CALL FOR PAPERS
SOUTHERN LABOR STUDIES CONFERENCE
Atlanta, Georgia, April 7-10, 2011
Co-Sponsored by the Southern Labor Archives, Georgia State University
Library; Southern Labor Studies Association; Labor and Working Class
History Association
MEMORY AND FORGETTING: LABOR HISTORY AND THE ARCHIVE
“The struggle against tyranny is the struggle of memory against
forgetting”
From “The Uprising of `34”, courtesy of Milan
Kundera
Keynote addresses will be given by Robert Korstad, Duke University and
Alessandro Portelli, University of Rome.
Students of colonial and post-colonial societies have thought about how
the very materials historians rely on to reconstruct the past-“the
archive”-themselves are constituted by that past, rather than a
transparent window onto it.
To coincide with the 40th anniversary of the Southern Labor Archives at
GSU, the 15th Southern Labor Studies Conference proposes to turn a
similar self-critical gaze on the materials labor historians rely on to
produce the field of “labor history.” How does the very process of
locating, constructing, and organizing the “archive” of labor and
working class history shape (and constrain) the very meaning of what
historians and archivists treat as labor, the worker, or the working
class? How have shifting archival fashions changed our understanding of
labor's history? How has the “archive”, in the broadest sense,
abetted or impeded the “struggle of memory against forgetting.”

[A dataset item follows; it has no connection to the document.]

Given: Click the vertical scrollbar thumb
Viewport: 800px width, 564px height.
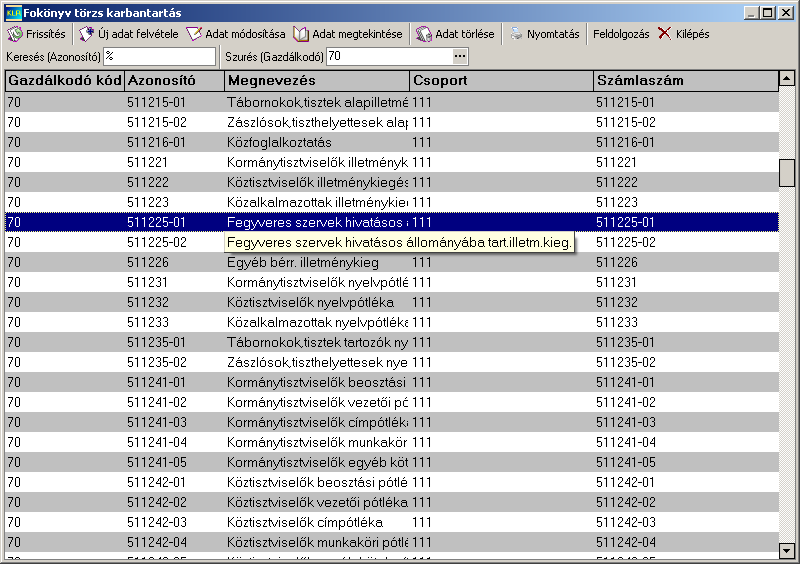Looking at the screenshot, I should pos(786,173).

In asking these questions, the Conference Committee invites proposals
that consider the “archive” in the widest terms possible. Thus we
envision proposals that look at actual archival practice in libraries,
museums, state governments, universities, businesses, unions, and other
institutions that play an important role in documenting-and thus
filtering-labor’s past, especially the past of the working class in
the U.S. South. Other proposals might examine how labor historians have
used particular methodologies to construct their own “archive”-most
obviously through the practice of oral history, but also social
activism, filmmaking, collecting, public history, memorialization, or
other forms of historical practice and engagement. A third genre of
proposals could look at what Antoinette Burton has called “archive
stories”, experiential descriptions of archival encounters that have
illuminated (or obscured) certain aspects of the working class past.

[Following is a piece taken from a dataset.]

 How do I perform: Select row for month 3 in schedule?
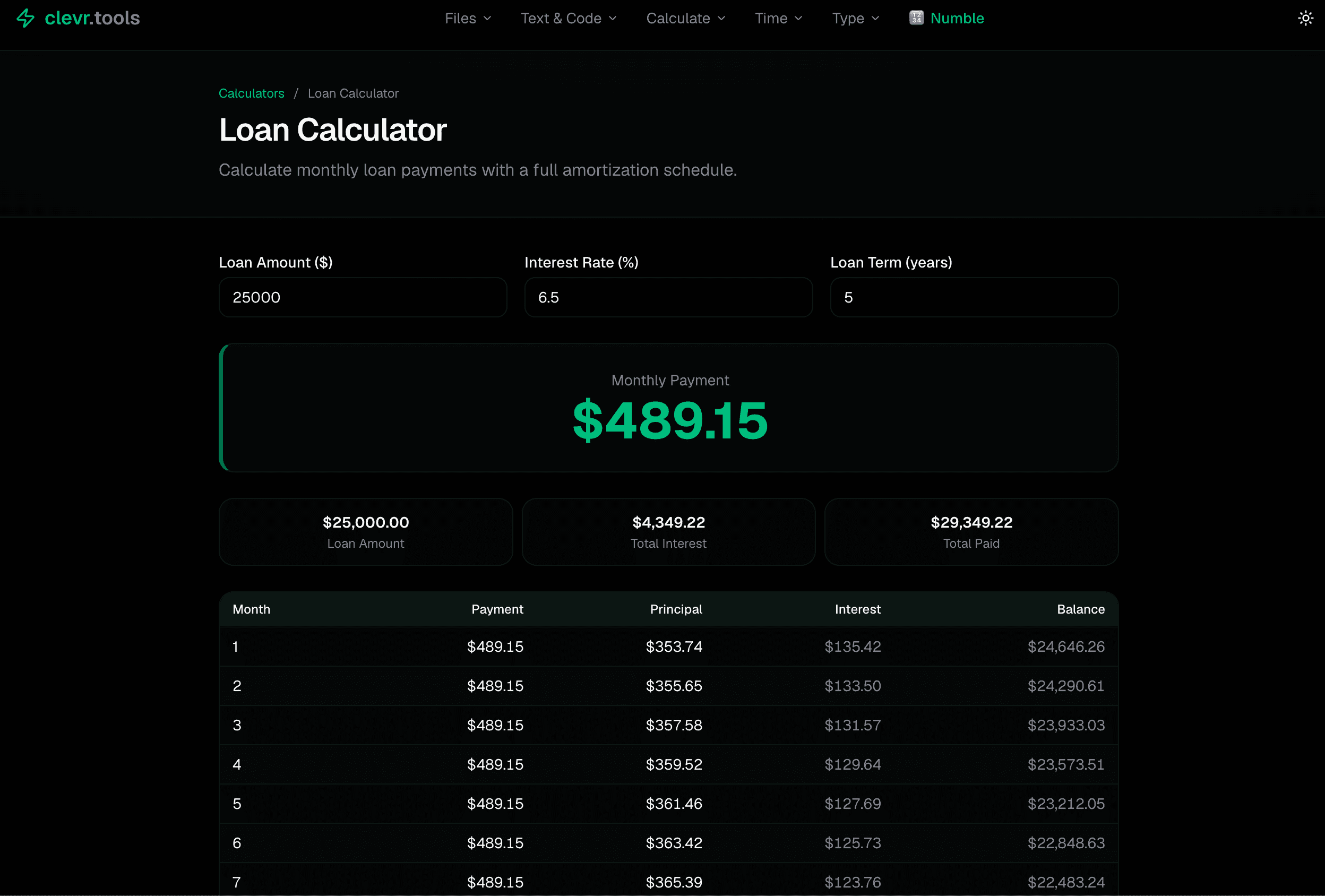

Still others may want to explore the role of the archive itself in the
process of memory and forgetting-how has archivalization of the past
fixed certain aspects of labor history in memory, while consigning
others to the realm of forgetting? Finally, we invite proposals that
consider how archival work of all sorts can be linked to particular
moments of working class struggle.
These questions remain especially pressing in a time, region, and
country that seem intent on denying the very existence of a “working
class”, both because narratives of American exceptionalism continue to
insist on the absence of class relations in the nation’s past, and
because recent economic transformations threaten to obliterate the
material bases of work and the working class altogether.

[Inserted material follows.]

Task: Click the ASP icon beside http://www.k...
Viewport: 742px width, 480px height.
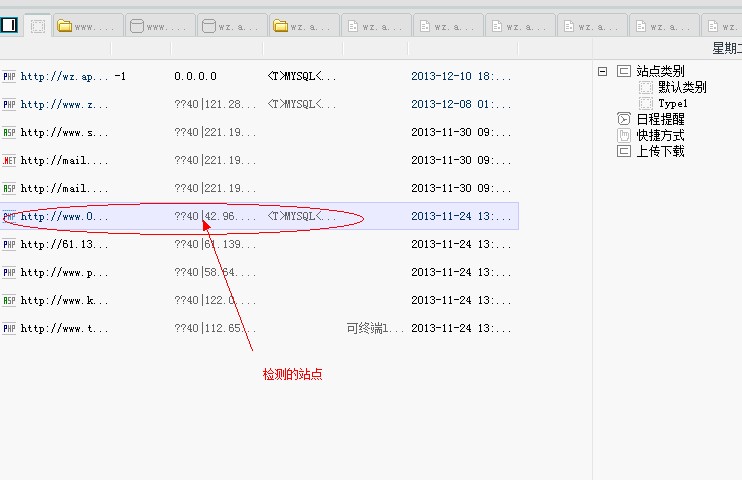Action: 9,300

In addition to papers and panels addressing the above themes, the SLSC
also invites proposals that examine the history of the southern working
class more generally.
The Committee urges submissions of complete panels, including 2-3
papers and a commentator. We also invite roundtables, collective
discussions of teaching, audio or visual presentations, and any other
less orthodox formats. Proposals should include 300-word abstracts for
each paper and a one-page c.v. for all participants.